Analog cellular shutdown affects more than you think

There are several impending shutdowns that users of wireless devices - not necessarily cell phones - need to be aware of.
  1. AT&T, Verizon and Alltel will be shutting down their old analog cellular networks - known as AMPS - in February. For users in rural areas or those who relied on analog coverage when they were roaming, it's time to start looking for alternatives. Verizon is especially guilty of relying on analog roaming when out of their own CDMA coverage area.

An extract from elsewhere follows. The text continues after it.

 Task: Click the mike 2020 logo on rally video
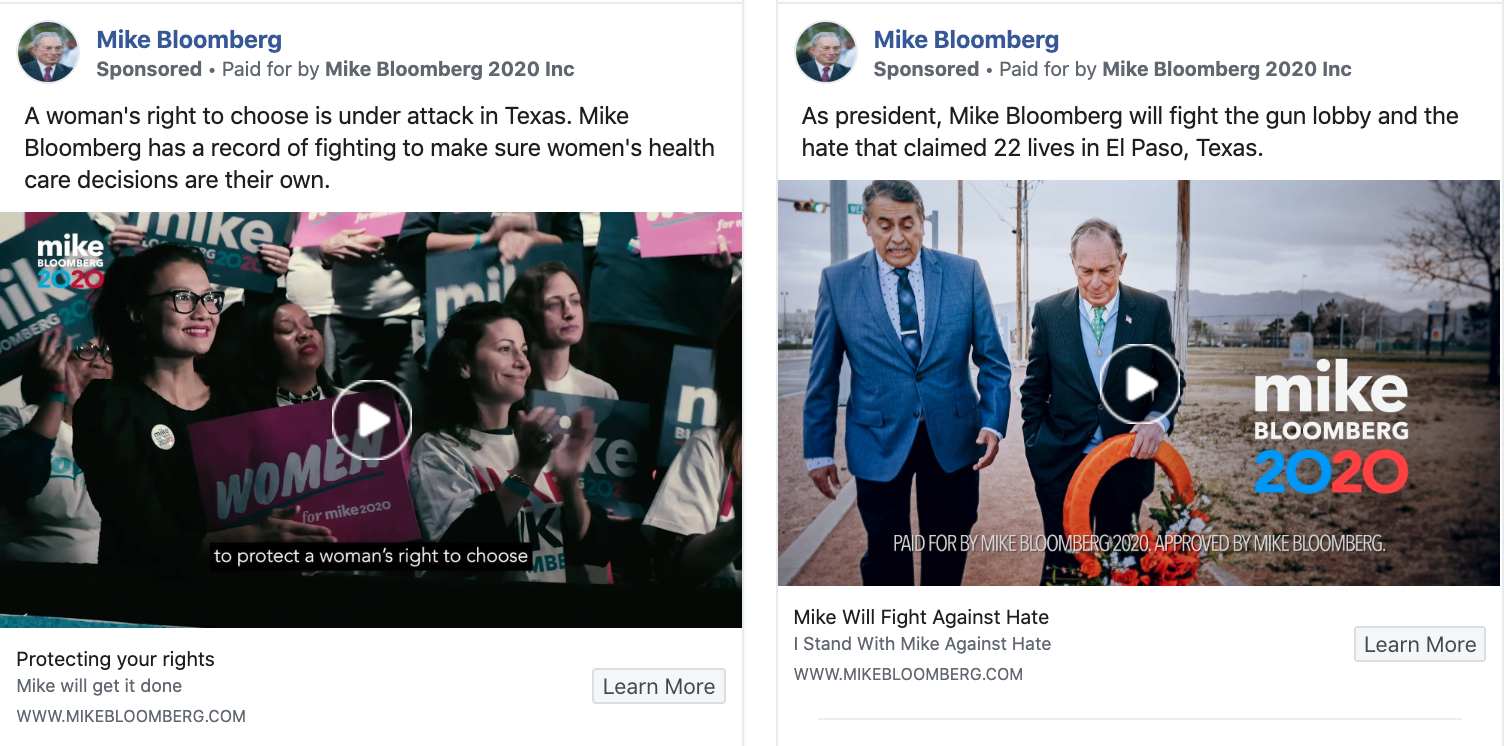tap(70, 262)
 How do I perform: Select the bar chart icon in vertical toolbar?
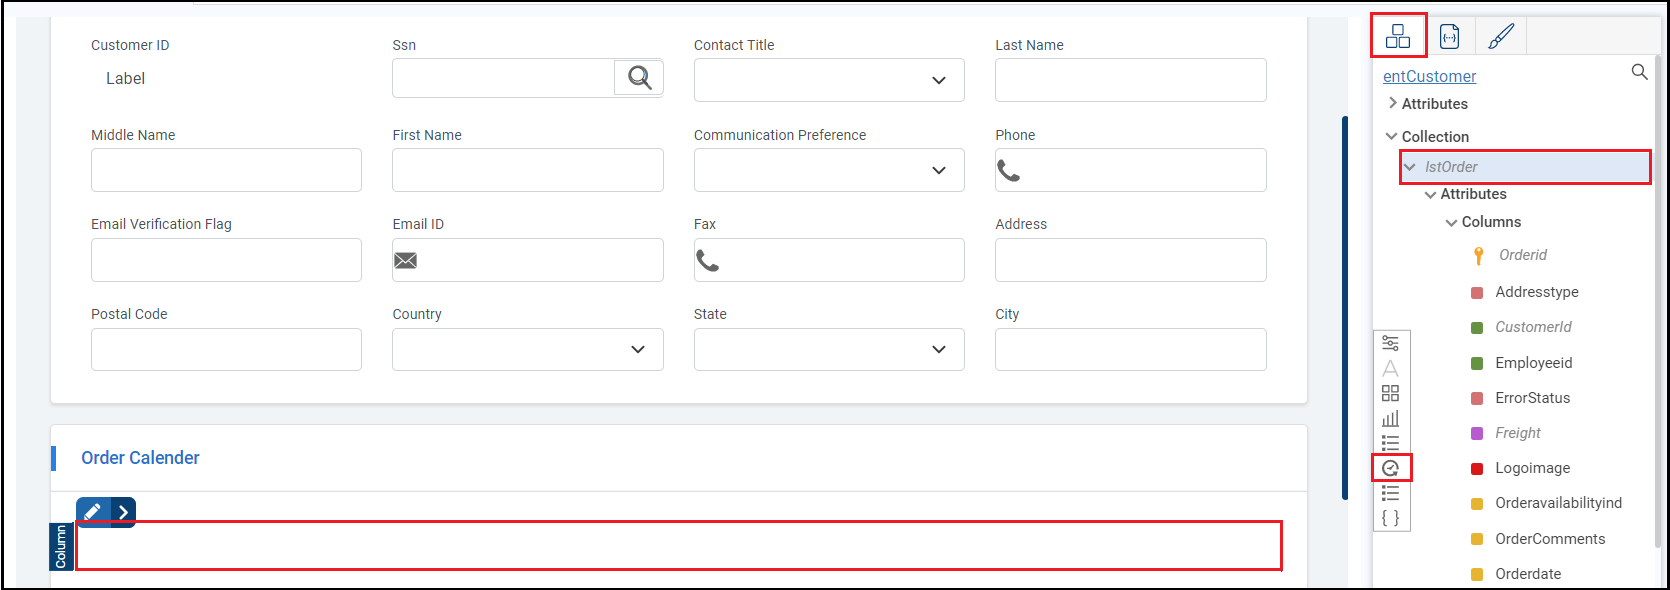point(1390,418)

  2. In rural areas, there will be some new coverage blackholes created by the shutdown. So expect coverage to get worse before it gets better. None of the carriers are admitting to this but it's definitely the elephant in the room. Also keep in mind that it might be a good idea to stop into your local carrier's retail store and have the update the PRL (preferred roaming list) on your existing phone. Any phone more than 6 months old needs the update. Phones more than a year or so old absolutely need the update. Otherwise your phone will not know about the new digital roaming arrangements carriers have been making to provide coverage for their users.

  3. If you have an alarm system of any type that contains a wireless monitoring or notification system, call your alarm company NOW. Most of the systems installed in the past decade relied on the older analog cellular networks for connectivity. Your alarm company will be able to figure out what kind of cellular connection you are using and if necessary can install a replacement unit that will work on the digital networks. It won't be free but without it your alarm monitoring will cease to function in an emergency.

  4. Automobile communications systems that were made before 2005 and in some cases including 2005, may need to have their wireless transmitter units replaced. Of specific concern are OnStar and similar systems. The older OnStar units were analog only and will cease to function after the analog networks cease. That means protections like crash notification and remote lockout assistance will stop functioning along with it.

  5. Older wireless credit card terminals from all of the major credit card networks will also cease to function when the analog network dies. These units were normally powered by the analog networks because the analog networks supported the direct host connectivity the units needed. I don't know of retrofit options for any of them since the communications modem is embedded into the body of the unit. They will need to be replaced with newer equipment, preferably IP based units running over GPRS, 1XRTT, EVDO or UMTS. Hint... go with EVDO or UMTS if at all possible. That will give you the most number of years of service out of the unit and the fastest transaction processing speed.